Read more about Wall Street’s ongoing crisis.
The Wall Street bailout is alive again. In an effort to make the $700 billion bailout palatable, the architects of the law have larded it up with all sorts of goodies, such as increasing the levels of deposit insurance, sparing some taxpayers the ravages of the Alternative Minimum Tax, and extending tax breaks for alternative energy. Henry Paulson’s three-page sprig has sprouted into a 451-page Christmas tree. (The current version of the bill, in all its lengthy glory, can be seen here.)
What’s most interesting about the Emergency Economic Stabilization Act of 2008 is just how much it reads like a prospectus for a hedge fund. In the past, hedge funds—secretive pools of capital—were open only to qualified (read: rich) investors. But with the stroke of a pen, President Bush will soon make all American citizens investors in the world’s biggest fund—and a democratic one at that. Taxpayers won’t just be the investors. We’ll own the management company, too. Best of all? For at least a few months, we’ll have the former CEO of Goldman Sachs run our investment for a very small fee. Call it the “Universal Hedge Fund.”
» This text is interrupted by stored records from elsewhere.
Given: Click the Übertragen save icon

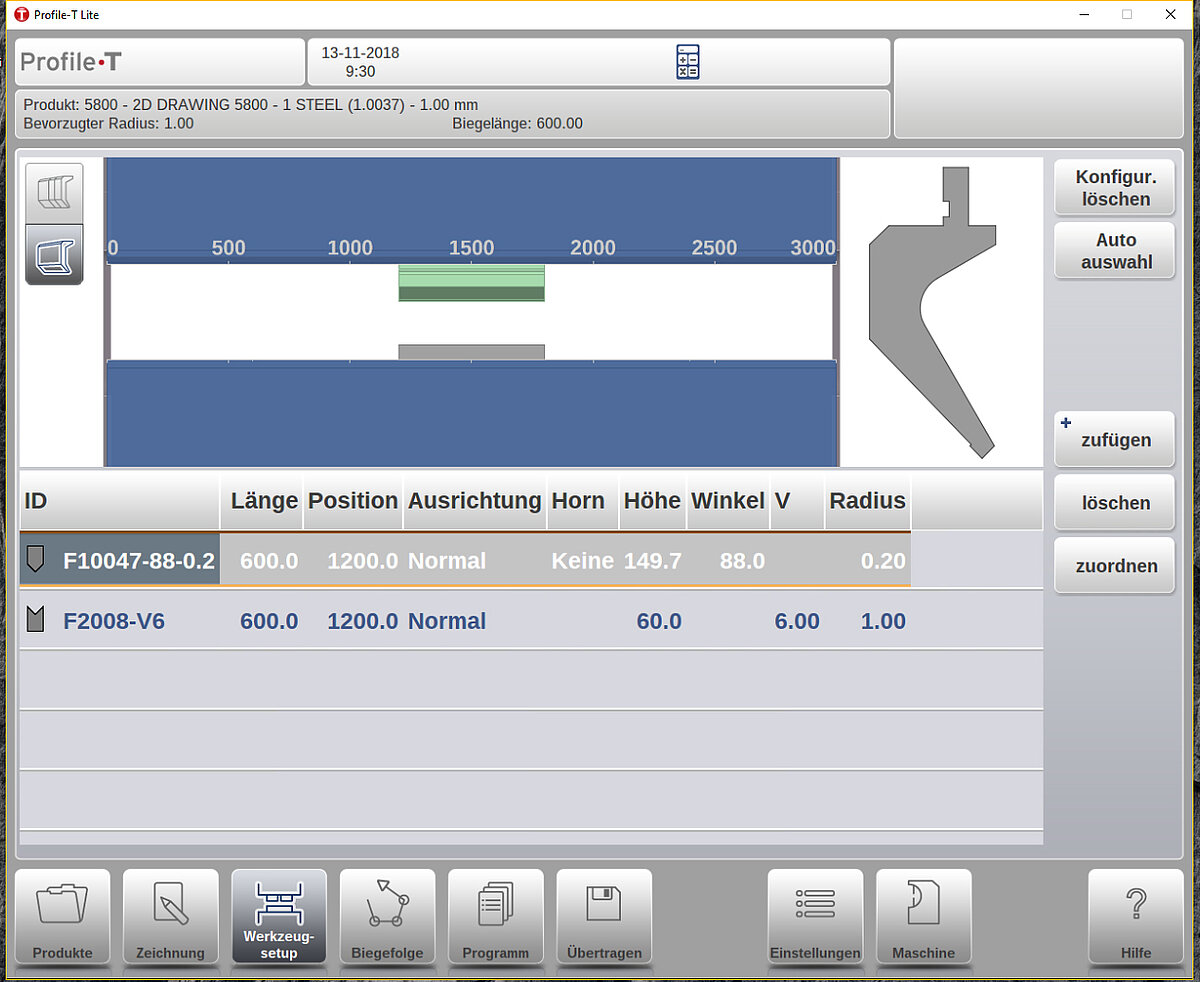Looking at the screenshot, I should click(604, 917).
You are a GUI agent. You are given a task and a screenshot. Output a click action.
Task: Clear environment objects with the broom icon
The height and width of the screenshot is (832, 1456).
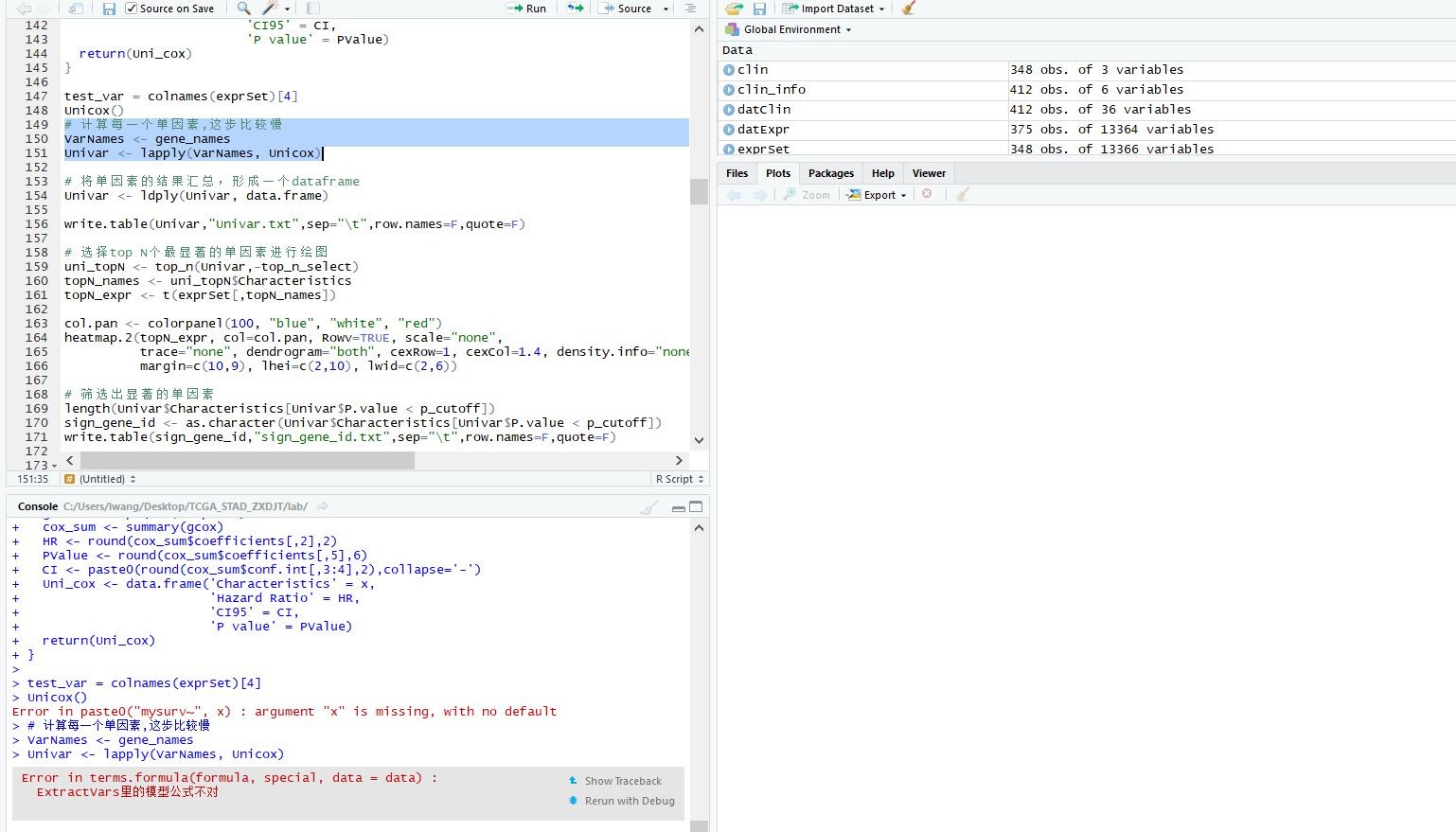[x=909, y=9]
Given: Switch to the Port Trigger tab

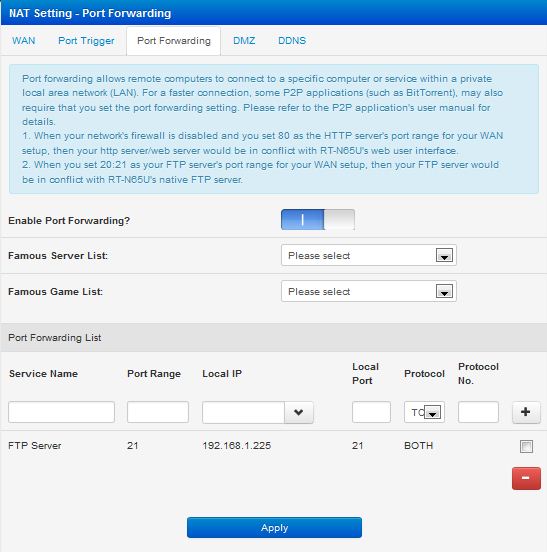Looking at the screenshot, I should [86, 41].
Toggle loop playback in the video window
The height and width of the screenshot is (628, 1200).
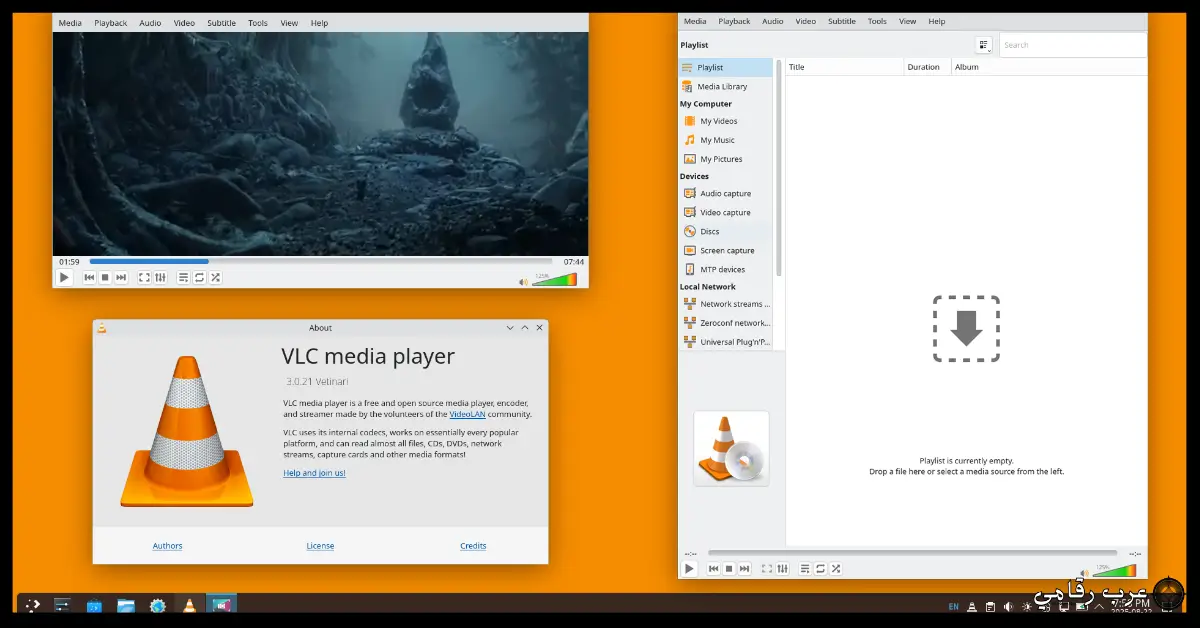coord(199,277)
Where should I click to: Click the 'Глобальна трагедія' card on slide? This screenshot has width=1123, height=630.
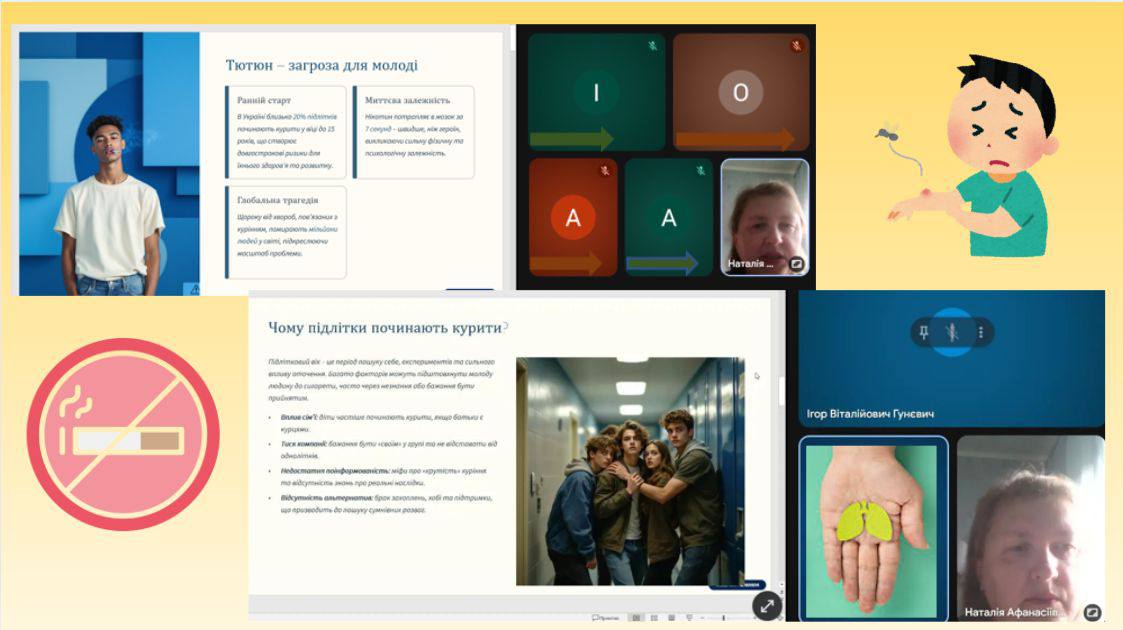(x=285, y=232)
Hedge funds use leverage: That is, they borrow money to amplify their returns. The Universal Hedge Fund will use massive leverage, borrowing up to $750 billion, which it will use to buy up distressed assets. The Universal Fund might best be described as a multi-multistrategy fund. Its stated goals are to maximize returns to its investors while promoting general market stability and bolstering the crippled housing market.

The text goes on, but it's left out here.